### Texte fourni
/---

NOUS NE SOMMES PAS À L'ABRI

L'interception de conversations faites à l'aide de téléphone cellulaires est une opération technique simple et facilement accessible à qui que ce soit. Au Canada, la loi est ainsi faite qu'un journaliste qui, sciemment, utilise (et s'y référant explicitement) des conversations privées captées illégalement commet lui-même une infraction. À n'en point douter, il s'agit là d'une mesure qui incite à la prudence journalistique. Cela dit, il est de commune renommée que certains journalistes se retrouvent occasionnellement en possession de conversations illégalement recueillies. Ce matériel de provenance illicite peut fort bien avoir été communiqué à des journalistes de façon anonyme par des personnes inconnues. Rien n'exclut une fuite bien calculée dans le cadre d'une enquête policière. Quoi qu'il en soit, rien n'empêche un journaliste de s'inspirer du contenu de ces conversations pour mener son enquête et poser des questions aux personnes concernées. Les médias sociaux sont parfois utilisés anonymement pour diffuser le contenu d'une conversation privée. Ce geste est illégal, mais pratiquement impossible à prouver. Au final, au Canada, nous ne sommes pas à l'abri de ces méthodes illégales de cueillette d'informations privées. Au contraire, certaines révélations de conversations privées étalées sur YouTube font voir que la curiosité médiatique n'a pas de frontière.

\---

### Consigne
D'après le texte sur l'écoute des conversations par téléphone cellulaire, que fait au Canada un journaliste qui, sciemment, utilise des conversations privées captées illégalement ?

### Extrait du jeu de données
/---

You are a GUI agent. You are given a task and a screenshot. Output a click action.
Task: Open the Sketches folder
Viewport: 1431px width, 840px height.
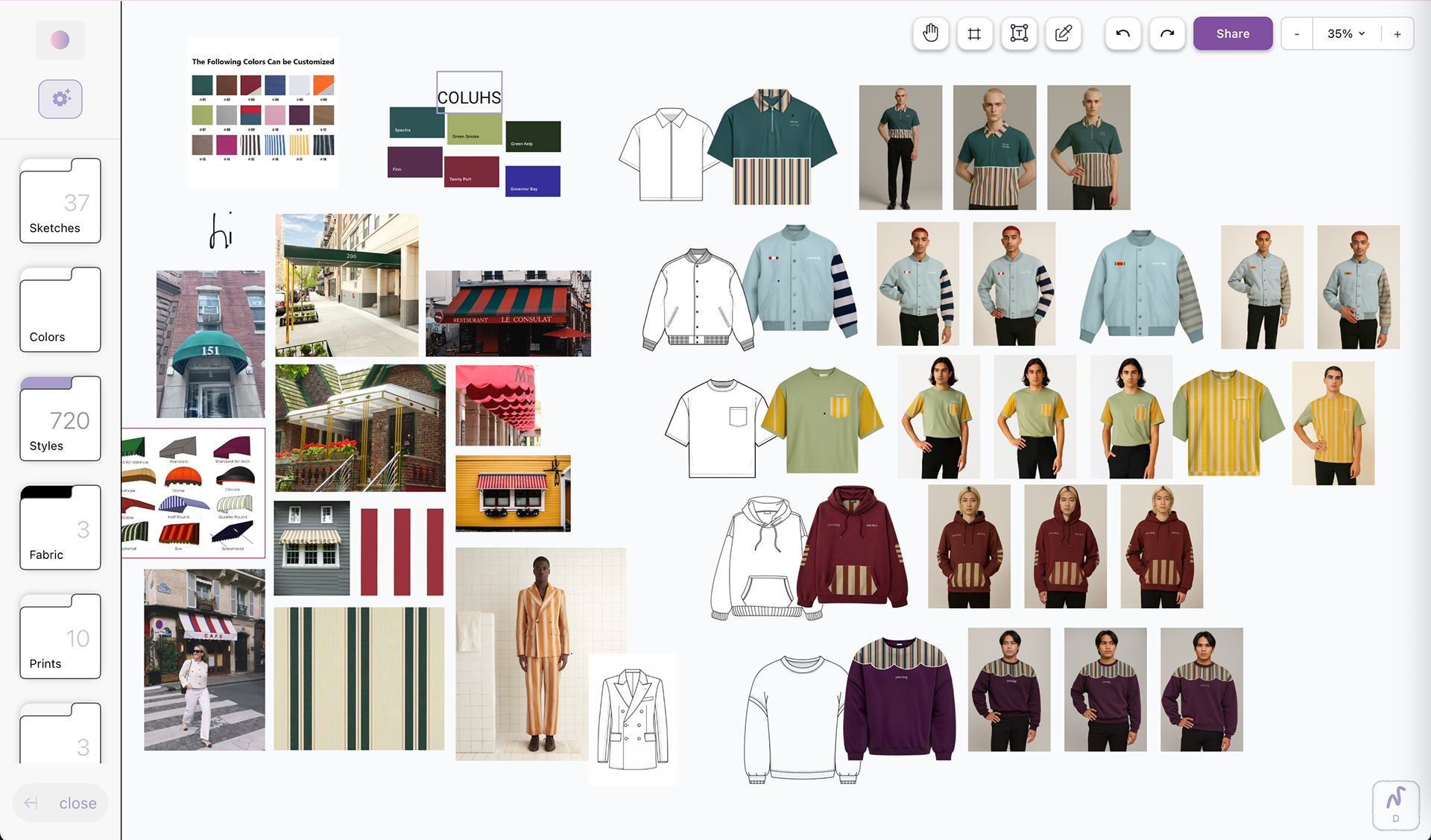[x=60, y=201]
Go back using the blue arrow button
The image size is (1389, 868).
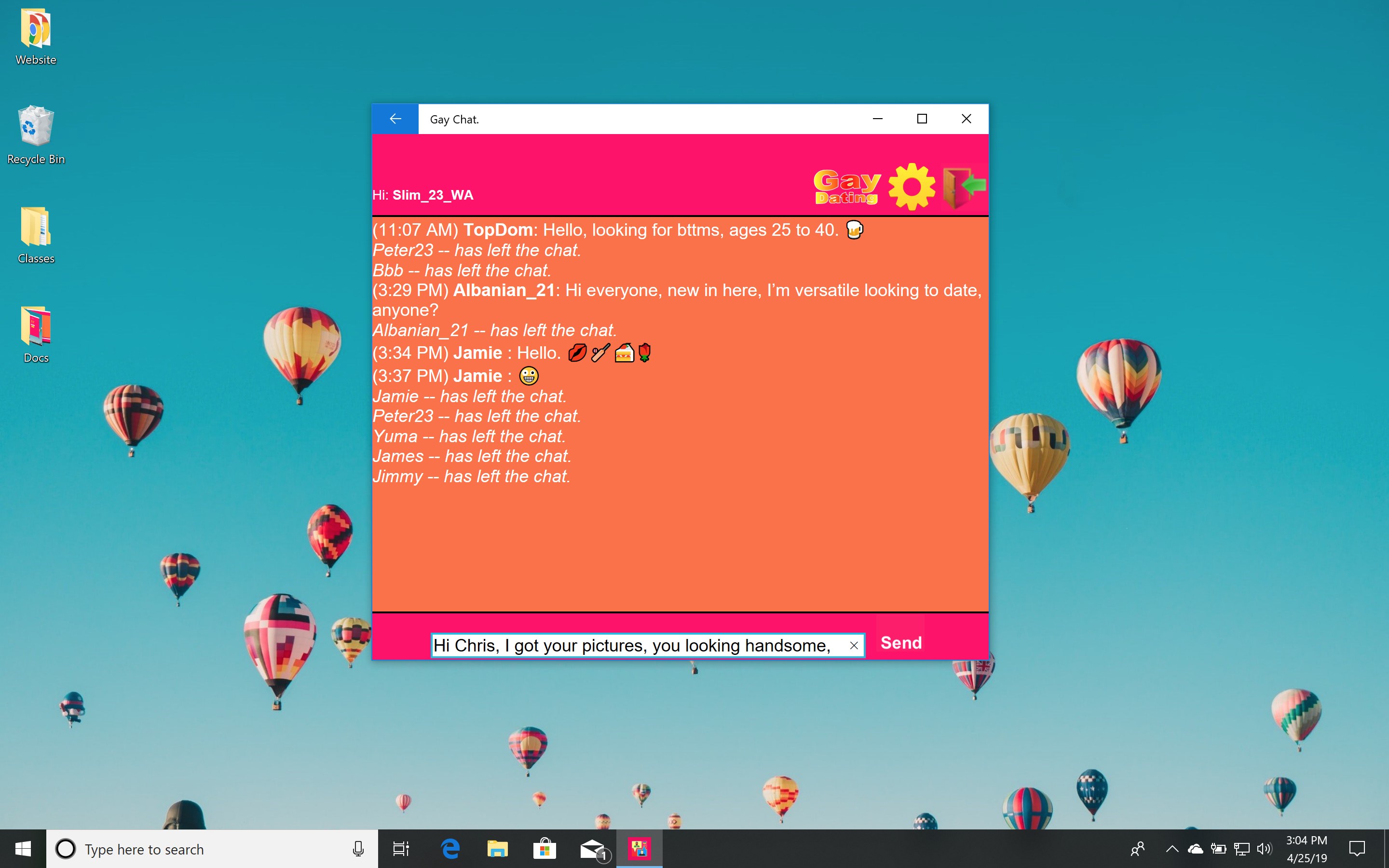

\---

### Tâche accomplie
Il commet lui-même une infraction.